## Instructions to follow
Please copy the rows below word for word, everything from the line containing "Given: Select the 一模复习—23题专项练习3 cell" down to the line containing "pos(38,100)", with both of those lines included.

(Text and element pointing rows)
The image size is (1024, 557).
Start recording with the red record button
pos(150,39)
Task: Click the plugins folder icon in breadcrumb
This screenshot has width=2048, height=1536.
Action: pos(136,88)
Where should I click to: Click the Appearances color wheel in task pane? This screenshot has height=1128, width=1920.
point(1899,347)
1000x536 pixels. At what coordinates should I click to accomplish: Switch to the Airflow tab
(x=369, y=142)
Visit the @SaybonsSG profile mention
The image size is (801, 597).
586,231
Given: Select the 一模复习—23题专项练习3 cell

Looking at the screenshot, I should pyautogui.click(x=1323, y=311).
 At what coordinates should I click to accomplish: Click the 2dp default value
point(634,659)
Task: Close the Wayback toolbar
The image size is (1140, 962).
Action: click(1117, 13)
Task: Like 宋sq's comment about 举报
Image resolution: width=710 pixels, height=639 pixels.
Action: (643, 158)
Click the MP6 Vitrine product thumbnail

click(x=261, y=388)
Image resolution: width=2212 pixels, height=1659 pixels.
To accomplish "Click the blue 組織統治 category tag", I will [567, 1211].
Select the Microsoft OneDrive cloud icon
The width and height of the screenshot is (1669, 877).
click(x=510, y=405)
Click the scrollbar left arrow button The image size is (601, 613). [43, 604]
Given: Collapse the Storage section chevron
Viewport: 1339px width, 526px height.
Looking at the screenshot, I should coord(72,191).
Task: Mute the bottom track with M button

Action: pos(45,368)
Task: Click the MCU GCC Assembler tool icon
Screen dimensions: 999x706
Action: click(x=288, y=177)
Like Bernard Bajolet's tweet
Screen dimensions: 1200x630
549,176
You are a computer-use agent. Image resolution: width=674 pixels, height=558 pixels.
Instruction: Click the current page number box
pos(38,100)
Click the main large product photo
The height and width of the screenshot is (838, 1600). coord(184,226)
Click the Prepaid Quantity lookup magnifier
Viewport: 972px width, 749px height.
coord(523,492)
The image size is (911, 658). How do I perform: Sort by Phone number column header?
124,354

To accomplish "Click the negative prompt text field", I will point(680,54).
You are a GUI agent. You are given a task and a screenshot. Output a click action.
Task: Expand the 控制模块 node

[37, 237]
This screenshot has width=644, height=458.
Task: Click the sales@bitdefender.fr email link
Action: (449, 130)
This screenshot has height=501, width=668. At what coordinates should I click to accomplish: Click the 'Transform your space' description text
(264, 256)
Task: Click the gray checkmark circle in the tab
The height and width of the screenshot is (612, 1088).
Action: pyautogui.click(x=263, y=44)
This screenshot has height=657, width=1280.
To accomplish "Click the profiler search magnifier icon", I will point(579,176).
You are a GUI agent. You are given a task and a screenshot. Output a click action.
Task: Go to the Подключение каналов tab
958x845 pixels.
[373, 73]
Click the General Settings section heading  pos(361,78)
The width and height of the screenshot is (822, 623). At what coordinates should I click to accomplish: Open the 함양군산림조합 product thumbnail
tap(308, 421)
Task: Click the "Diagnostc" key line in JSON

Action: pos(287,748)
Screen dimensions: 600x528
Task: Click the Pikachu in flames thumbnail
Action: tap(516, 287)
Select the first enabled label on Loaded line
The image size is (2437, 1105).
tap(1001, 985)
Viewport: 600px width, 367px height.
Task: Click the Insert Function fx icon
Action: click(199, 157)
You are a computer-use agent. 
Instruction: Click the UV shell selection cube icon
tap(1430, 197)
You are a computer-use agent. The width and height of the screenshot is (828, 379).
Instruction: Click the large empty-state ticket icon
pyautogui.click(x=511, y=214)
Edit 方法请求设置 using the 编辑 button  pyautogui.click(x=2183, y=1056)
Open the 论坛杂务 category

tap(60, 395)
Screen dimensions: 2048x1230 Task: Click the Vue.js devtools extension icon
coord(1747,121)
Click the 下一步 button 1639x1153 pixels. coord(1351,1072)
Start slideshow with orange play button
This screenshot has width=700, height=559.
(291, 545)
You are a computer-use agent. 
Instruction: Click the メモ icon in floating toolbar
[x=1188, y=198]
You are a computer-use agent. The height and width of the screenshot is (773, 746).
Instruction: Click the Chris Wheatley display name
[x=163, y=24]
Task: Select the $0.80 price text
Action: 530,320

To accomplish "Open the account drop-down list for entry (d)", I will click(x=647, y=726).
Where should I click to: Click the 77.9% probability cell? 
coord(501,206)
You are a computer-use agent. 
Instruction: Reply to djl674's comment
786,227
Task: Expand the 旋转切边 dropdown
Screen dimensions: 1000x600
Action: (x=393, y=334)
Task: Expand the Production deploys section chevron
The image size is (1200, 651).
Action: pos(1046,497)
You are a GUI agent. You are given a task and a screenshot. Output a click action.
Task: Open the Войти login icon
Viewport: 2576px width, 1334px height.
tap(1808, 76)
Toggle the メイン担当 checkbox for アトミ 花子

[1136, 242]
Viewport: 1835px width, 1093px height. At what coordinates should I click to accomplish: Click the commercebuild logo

## Solution
Given: Select the 一模复习—23题专项练习3 cell

Looking at the screenshot, I should pyautogui.click(x=1323, y=311).
 At what coordinates should I click to accomplish: Click the 2dp default value
point(634,659)
Task: Close the Wayback toolbar
The image size is (1140, 962).
Action: click(1117, 13)
Task: Like 宋sq's comment about 举报
Image resolution: width=710 pixels, height=639 pixels.
Action: (643, 158)
Click the MP6 Vitrine product thumbnail

click(x=261, y=388)
Image resolution: width=2212 pixels, height=1659 pixels.
To accomplish "Click the blue 組織統治 category tag", I will [567, 1211].
Select the Microsoft OneDrive cloud icon
The width and height of the screenshot is (1669, 877).
click(x=510, y=405)
Click the scrollbar left arrow button The image size is (601, 613). [43, 604]
Given: Collapse the Storage section chevron
Viewport: 1339px width, 526px height.
Looking at the screenshot, I should coord(72,191).
Task: Mute the bottom track with M button

Action: pos(45,368)
Task: Click the MCU GCC Assembler tool icon
Screen dimensions: 999x706
Action: click(x=288, y=177)
Like Bernard Bajolet's tweet
Screen dimensions: 1200x630
549,176
You are a computer-use agent. Image resolution: width=674 pixels, height=558 pixels.
Instruction: Click the current page number box
pos(38,100)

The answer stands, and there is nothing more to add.